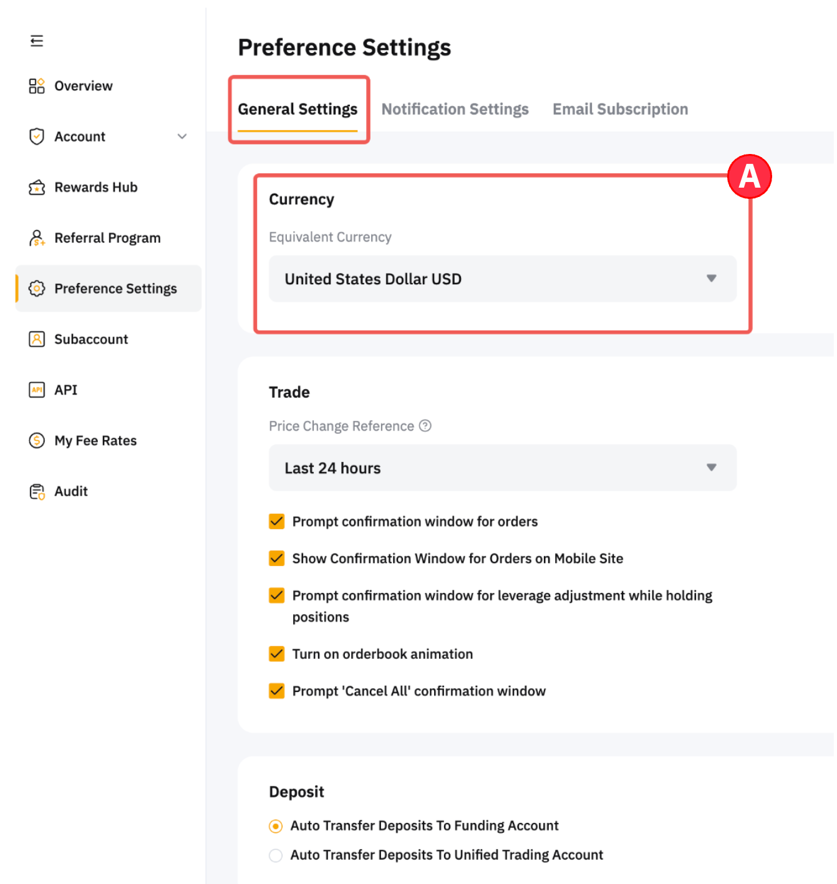Image resolution: width=837 pixels, height=884 pixels.
Task: Click the My Fee Rates coin icon
Action: (x=37, y=441)
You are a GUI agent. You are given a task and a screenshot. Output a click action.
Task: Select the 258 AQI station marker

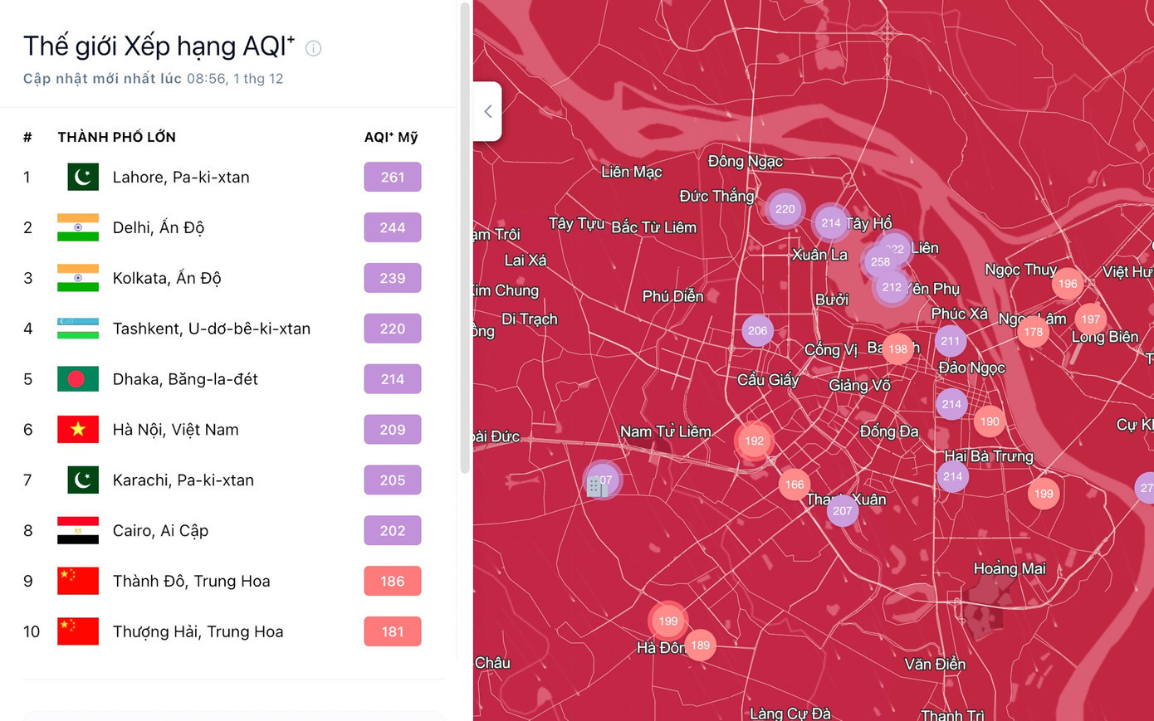tap(879, 262)
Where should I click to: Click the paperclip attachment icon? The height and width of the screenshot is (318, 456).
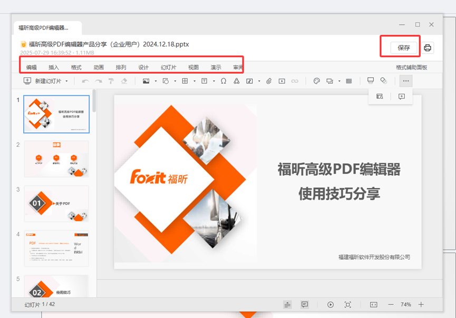[268, 81]
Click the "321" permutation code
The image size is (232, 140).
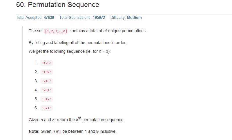[x=46, y=108]
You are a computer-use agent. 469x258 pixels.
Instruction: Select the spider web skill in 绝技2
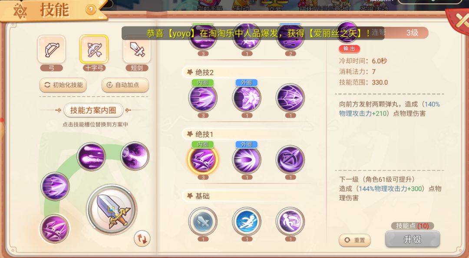pyautogui.click(x=290, y=98)

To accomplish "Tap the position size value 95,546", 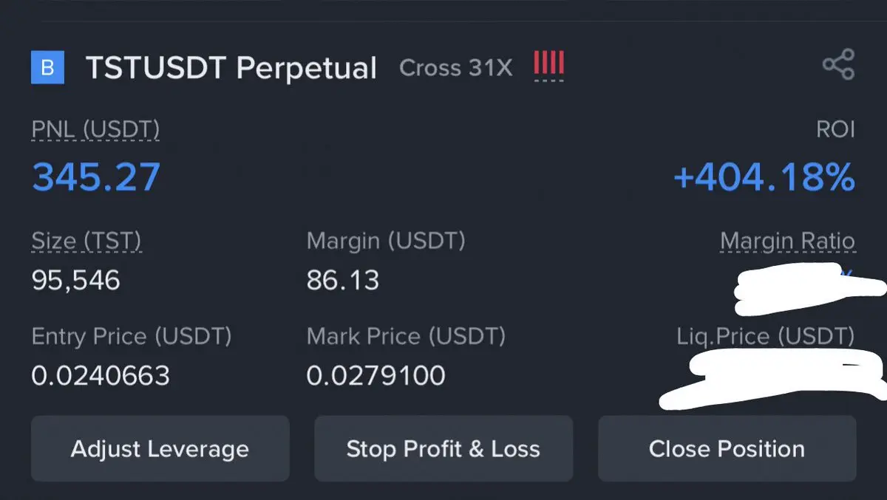I will coord(75,280).
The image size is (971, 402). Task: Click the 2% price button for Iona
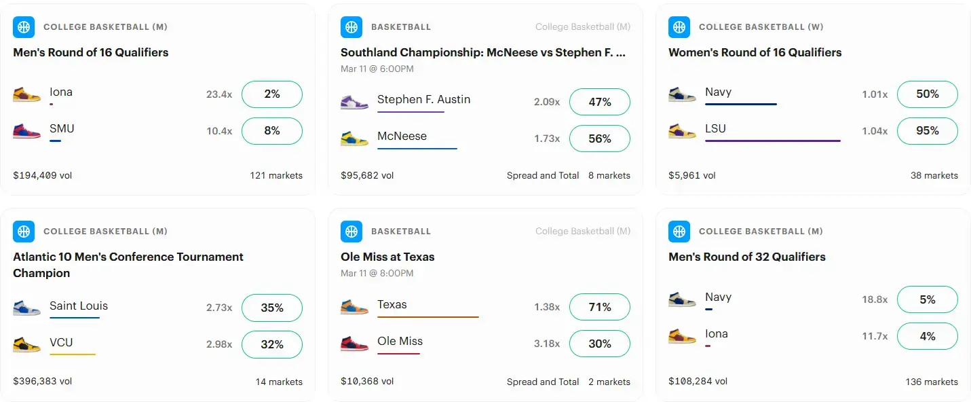tap(271, 94)
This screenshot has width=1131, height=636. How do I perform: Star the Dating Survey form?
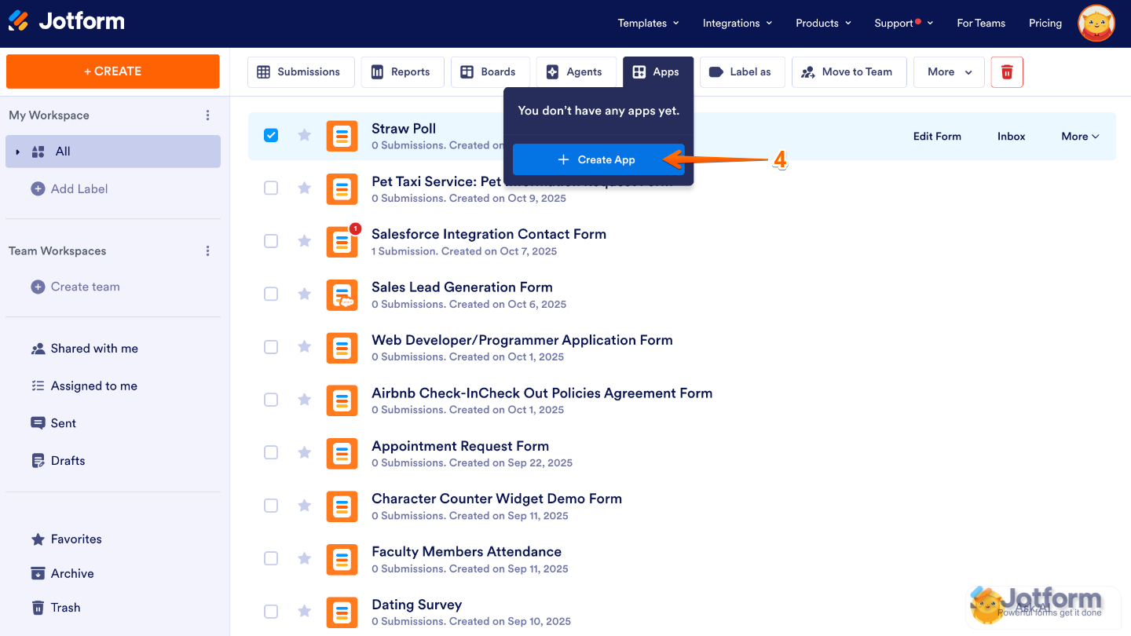(x=305, y=611)
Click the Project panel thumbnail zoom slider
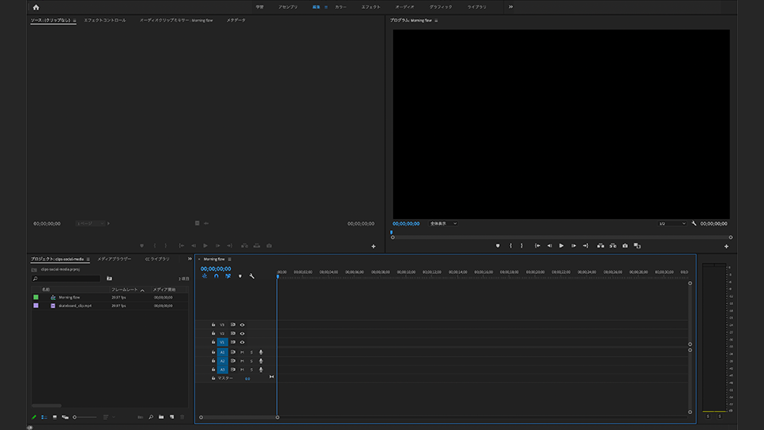The image size is (764, 430). [x=76, y=416]
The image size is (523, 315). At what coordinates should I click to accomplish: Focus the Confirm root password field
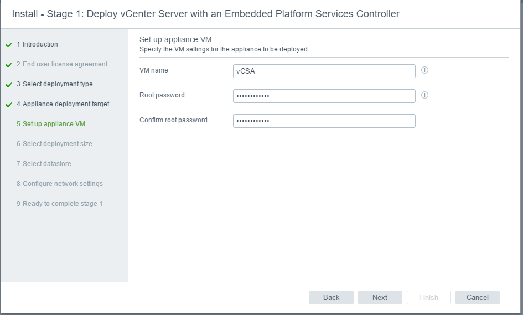coord(324,121)
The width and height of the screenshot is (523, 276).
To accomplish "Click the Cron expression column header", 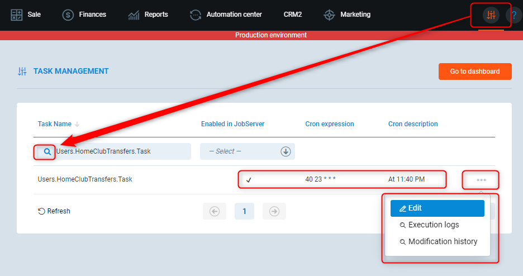I will (x=330, y=124).
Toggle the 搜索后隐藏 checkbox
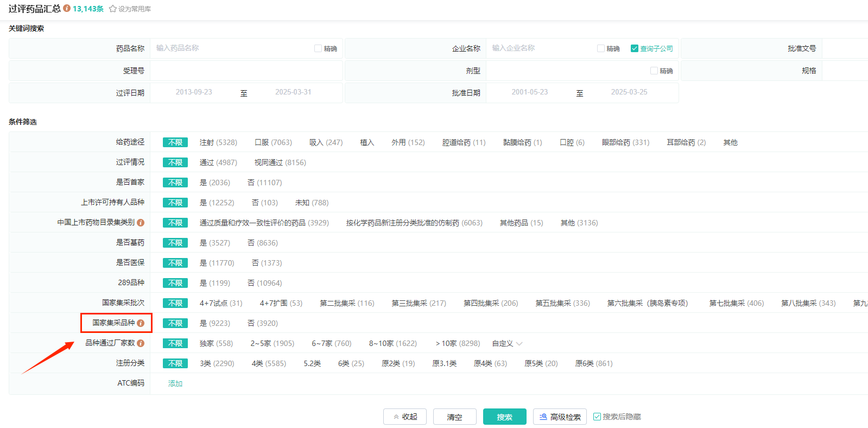 pyautogui.click(x=597, y=417)
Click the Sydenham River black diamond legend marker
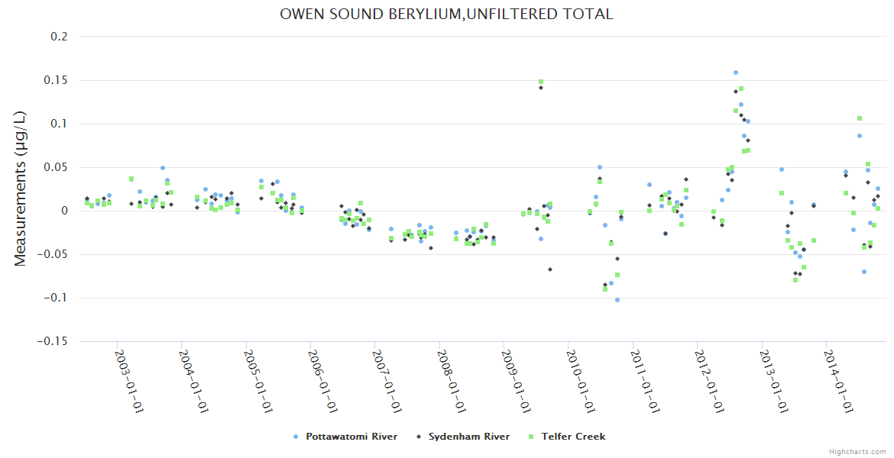Screen dimensions: 894x458 point(418,437)
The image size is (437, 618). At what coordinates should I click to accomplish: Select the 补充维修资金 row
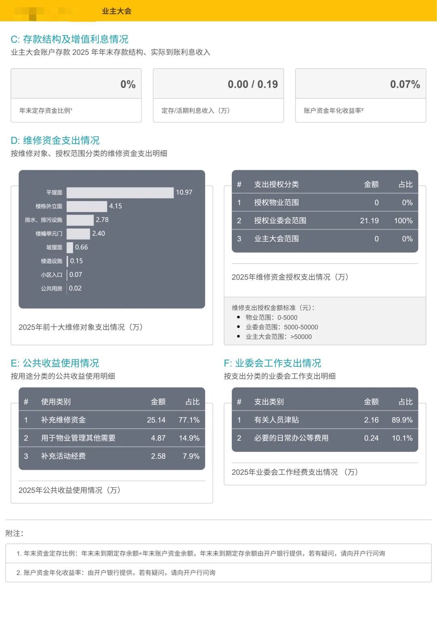[112, 420]
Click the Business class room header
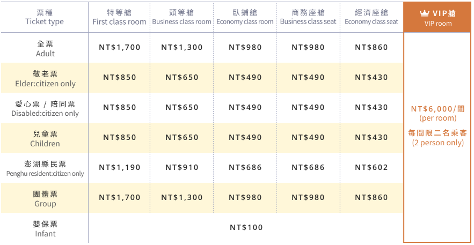Viewport: 474px width, 245px height. [x=181, y=17]
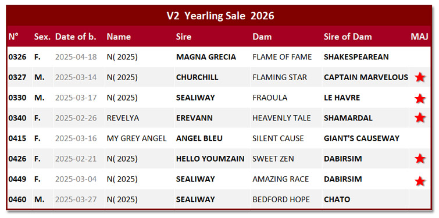Open sire CHURCHILL entry
This screenshot has height=218, width=439.
pos(197,77)
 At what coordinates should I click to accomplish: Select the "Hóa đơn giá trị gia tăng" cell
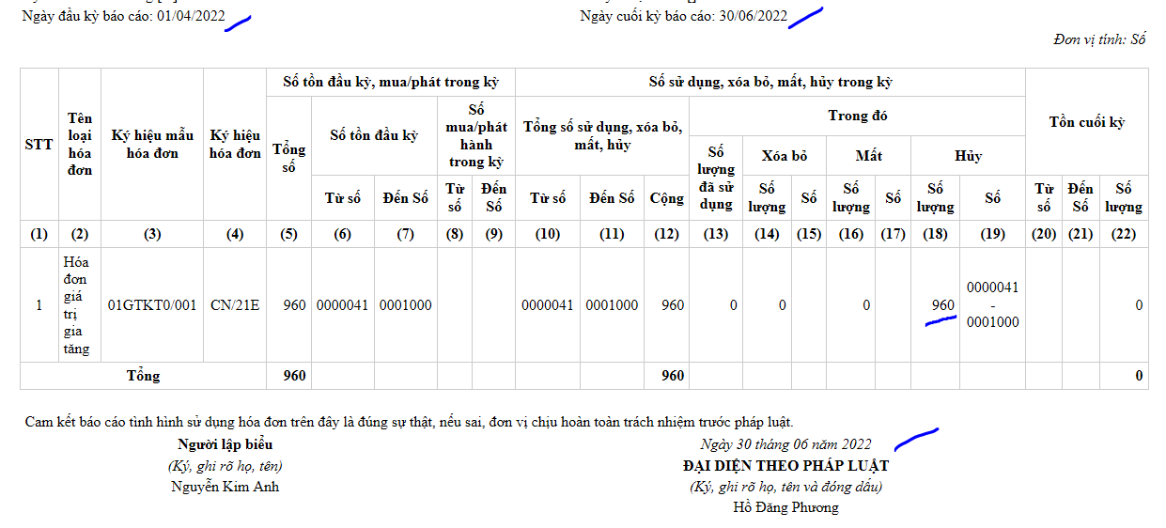coord(80,305)
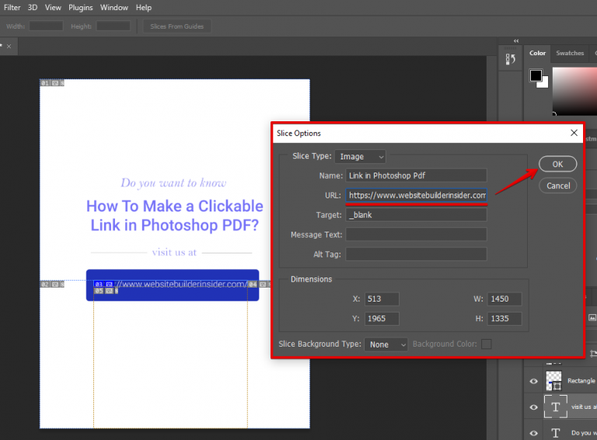Close the Slice Options dialog with X
Screen dimensions: 597x440
coord(574,133)
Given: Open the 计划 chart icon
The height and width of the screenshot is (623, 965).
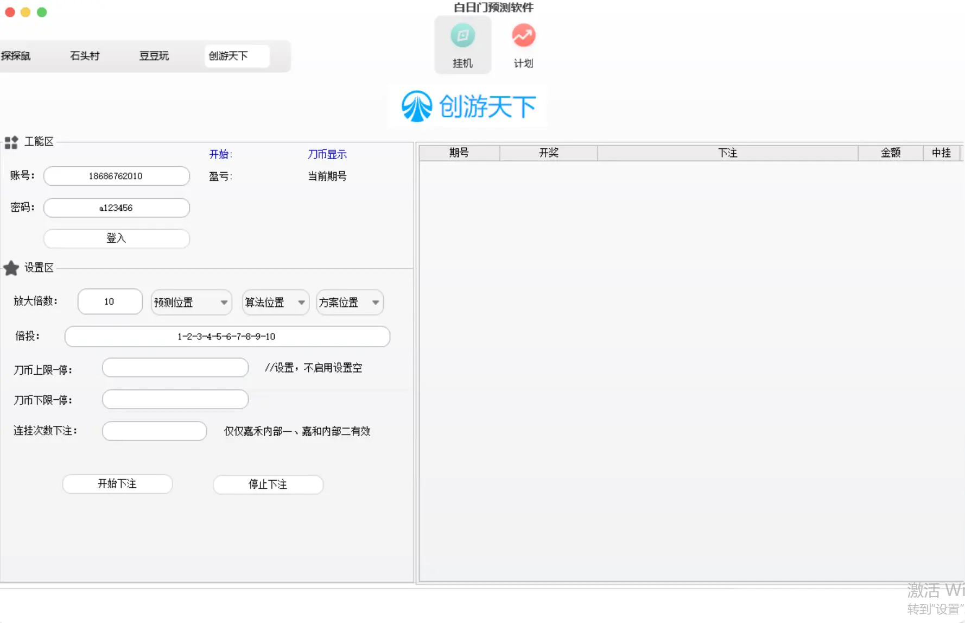Looking at the screenshot, I should click(523, 36).
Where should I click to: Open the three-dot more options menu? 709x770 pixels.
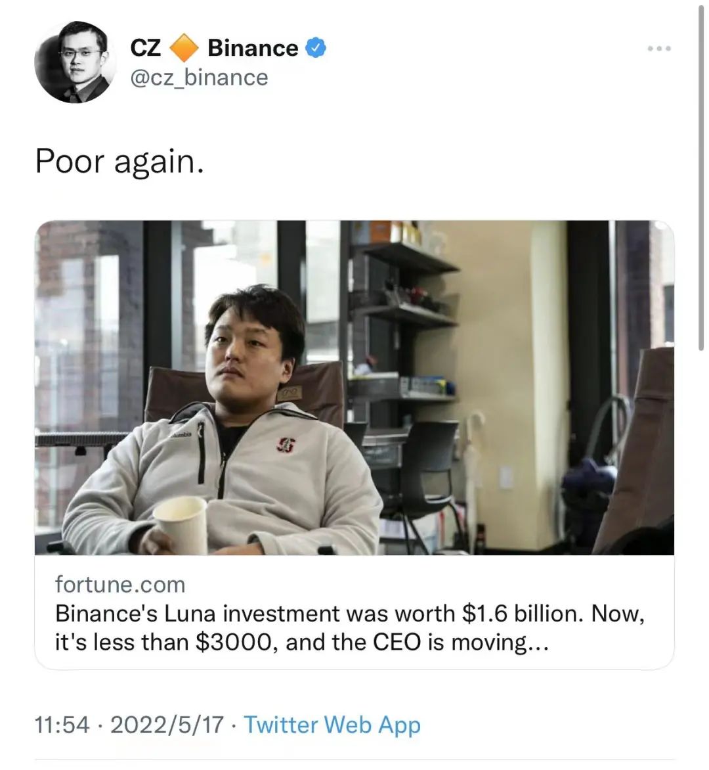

________________________

Produce an exact copy of the lines from the line containing "Click the Business class room header" to the end of the material, both ends included, and omit every picture.

▶ **Result below**
Click the Business class room header
Viewport: 474px width, 245px height. [x=181, y=17]
Open sire CHURCHILL entry
This screenshot has height=218, width=439.
pos(197,77)
 At what coordinates should I click to accomplish: Select the "Hóa đơn giá trị gia tăng" cell
coord(80,305)
Close the Slice Options dialog with X
Screen dimensions: 597x440
coord(574,133)
Given: Open the 计划 chart icon
The height and width of the screenshot is (623, 965).
Looking at the screenshot, I should click(523, 36).
Where should I click to: Open the three-dot more options menu? 709x770 pixels.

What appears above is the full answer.